→ **WRITTEN PROBLEM 1**
Extract from the Unicode directional characters thread the passage starting at "Can a regular" and ending at "list of characters.".
→ **WRITTEN PROBLEM 2**
In the listing, update the lines starting at the one containing "How do I perform: Click the Facebook" and ending at the one containing "[x=377, y=508]", both included, by changing "image size" to "screenshot size". Return only those lines, and leave the pictures out.

Waterluvian 4 days ago | parent [-]

Can a regular expression be used to restrict Unicode chars like the ones described?

I’m imagining a listing of regex rules for the various gotchas, and then a validation-level use that unions the ones you want.

fluoridation 3 days ago | parent [-]

Why would you need a regular expression for that? It's just a list of characters.

Waterluvian 3 days ago | parent [-]

There’s cases where certain characters coming before or after others is what creates the issue.

arp242 4 days ago | parent | prev [-]

I always thought you kind of need those directional control characters to correctly render bidi text? e.g. if you write something in Hebrew but include a Latin word/name (or the reverse).

dcrazy 4 days ago | parent | next [-]

This is the job of the Bidi Algorithm: https://www.unicode.org/reports/tr9/

Of course, this is an “annex”, not part of the core Unicode spec. So in situations where you can’t rely on the presentation layer’s (correct) implementation of the Bidi algorithm, you can fall back to directional override/embedding characters.

acdha 4 days ago | parent [-]

Over the years I’ve run into a few situations where the rules around neutral characters didn’t produce the right result and so we had to use the override characters to force the correct display. It’s completely a niche but very handy when you are mixing quotes within a complex text.

layer8 4 days ago | parent | prev [-]

Read the parent’s link. The characters “to be avoided” are a particular special-purpose subset, not directional control characters in general.

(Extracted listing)

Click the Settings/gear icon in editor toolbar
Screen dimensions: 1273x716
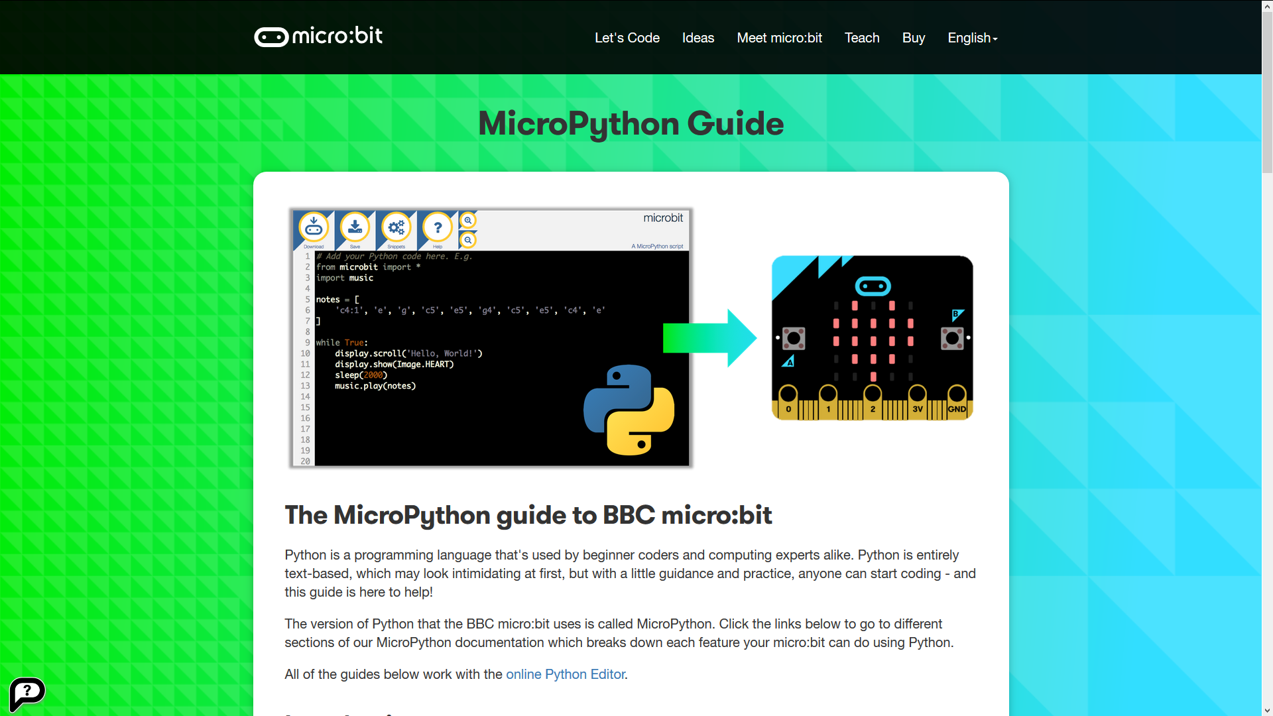(x=395, y=227)
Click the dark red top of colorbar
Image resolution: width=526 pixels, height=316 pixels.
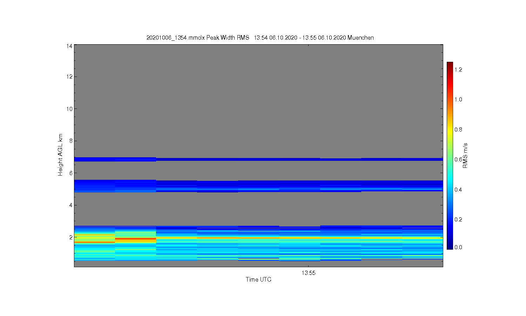pyautogui.click(x=450, y=65)
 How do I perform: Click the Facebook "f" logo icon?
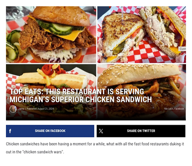[10, 131]
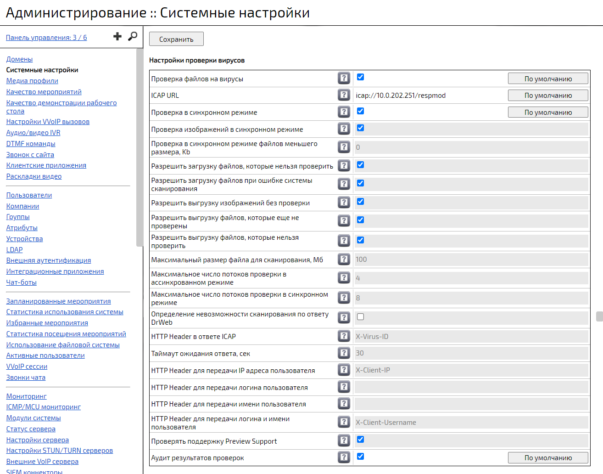603x474 pixels.
Task: Open help for Аудит результатов проверок
Action: 344,457
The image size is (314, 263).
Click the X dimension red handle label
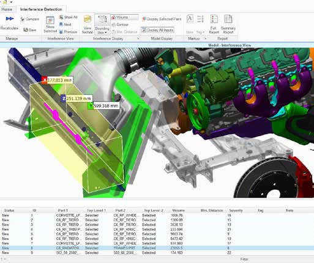click(x=45, y=80)
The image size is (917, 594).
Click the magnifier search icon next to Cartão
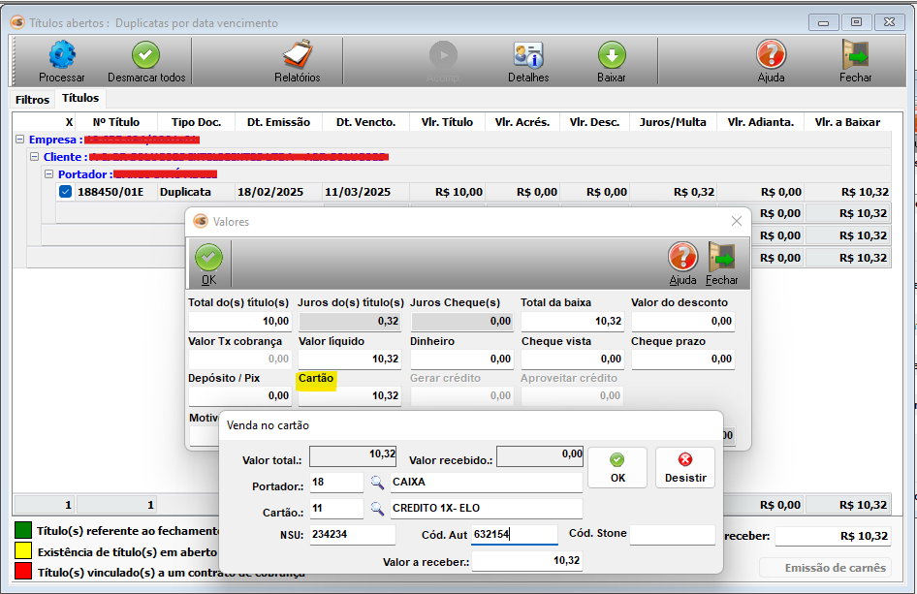[x=377, y=508]
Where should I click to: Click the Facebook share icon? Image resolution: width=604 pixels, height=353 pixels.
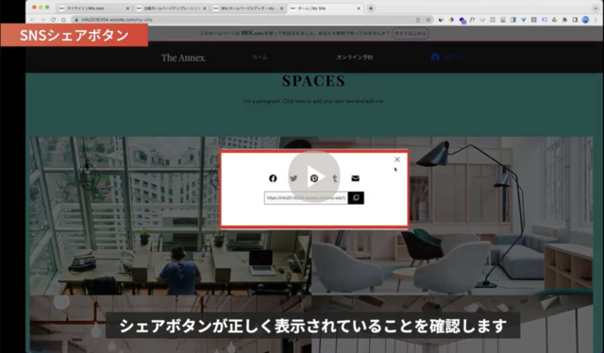(x=273, y=178)
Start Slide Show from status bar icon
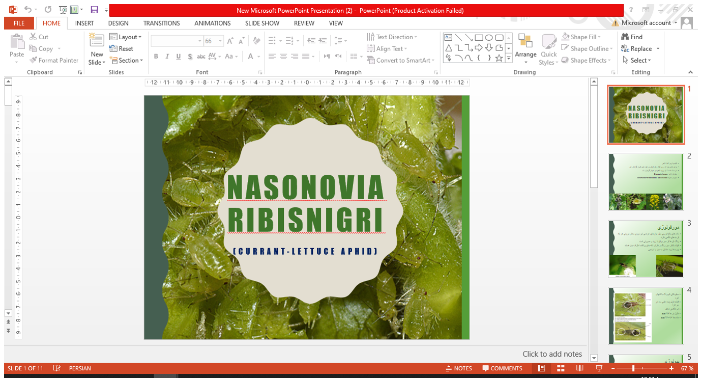Viewport: 702px width, 378px height. pyautogui.click(x=599, y=368)
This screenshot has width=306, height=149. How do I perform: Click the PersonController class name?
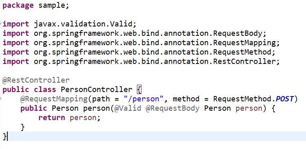[x=97, y=90]
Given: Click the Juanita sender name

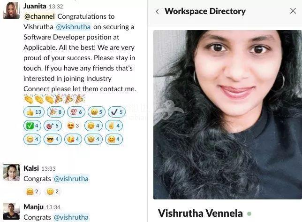Looking at the screenshot, I should 35,6.
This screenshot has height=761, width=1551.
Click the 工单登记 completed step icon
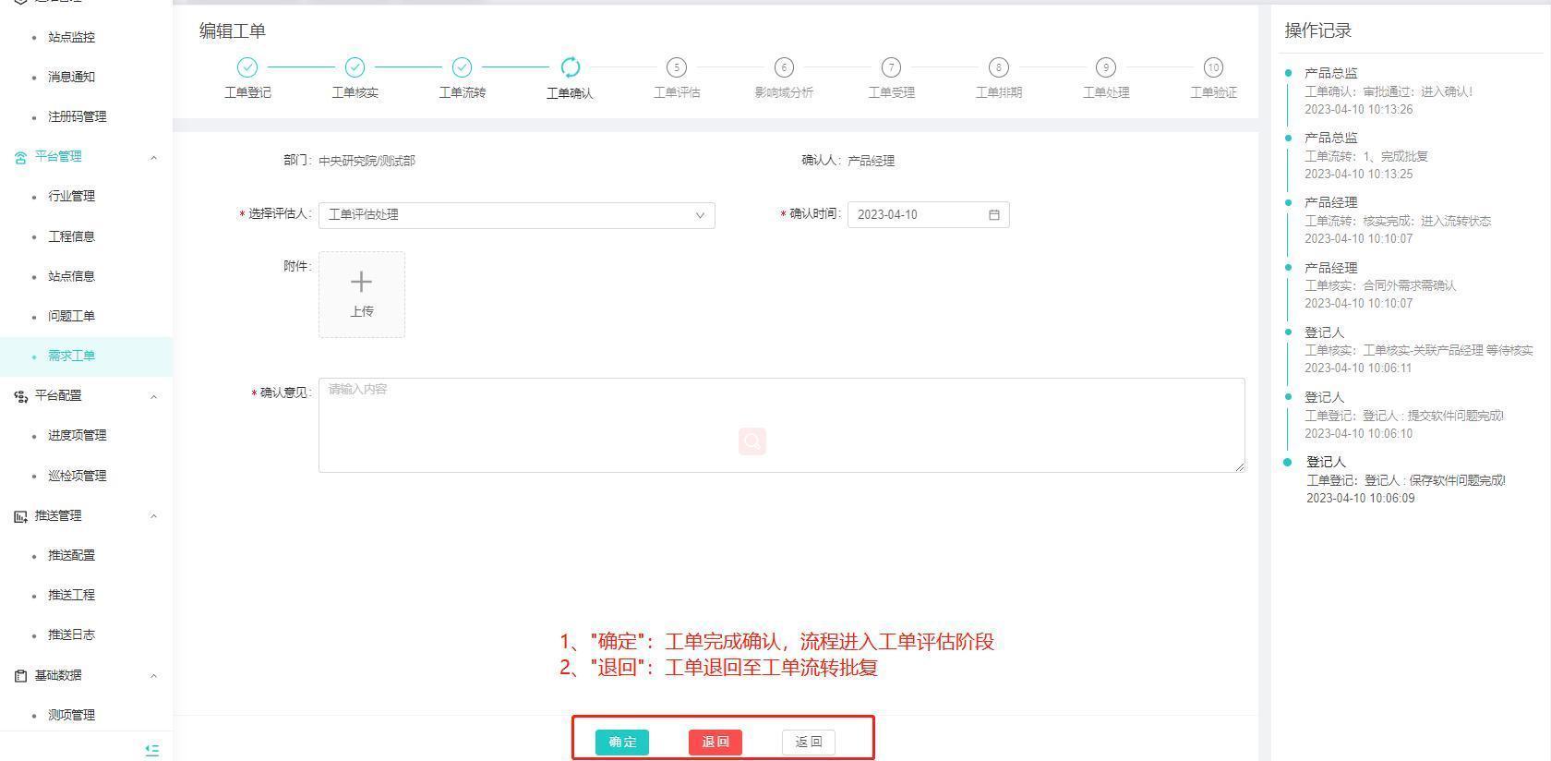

→ **CORRECT OUTPUT 1**
Can a regular expression be used to restrict Unicode chars like the ones described?

I’m imagining a listing of regex rules for the various gotchas, and then a validation-level use that unions the ones you want.

fluoridation 3 days ago | parent [-]

Why would you need a regular expression for that? It's just a list of characters.

→ **CORRECT OUTPUT 2**
 How do I perform: Click the Facebook "f" logo icon?
[10, 131]
603x474 pixels.
Task: Open help for Аудит результатов проверок
Action: 344,457
The screenshot size is (314, 263).
Click the X dimension red handle label
click(x=45, y=80)
The screenshot size is (917, 594).
Click the magnifier search icon next to Cartão
[x=377, y=508]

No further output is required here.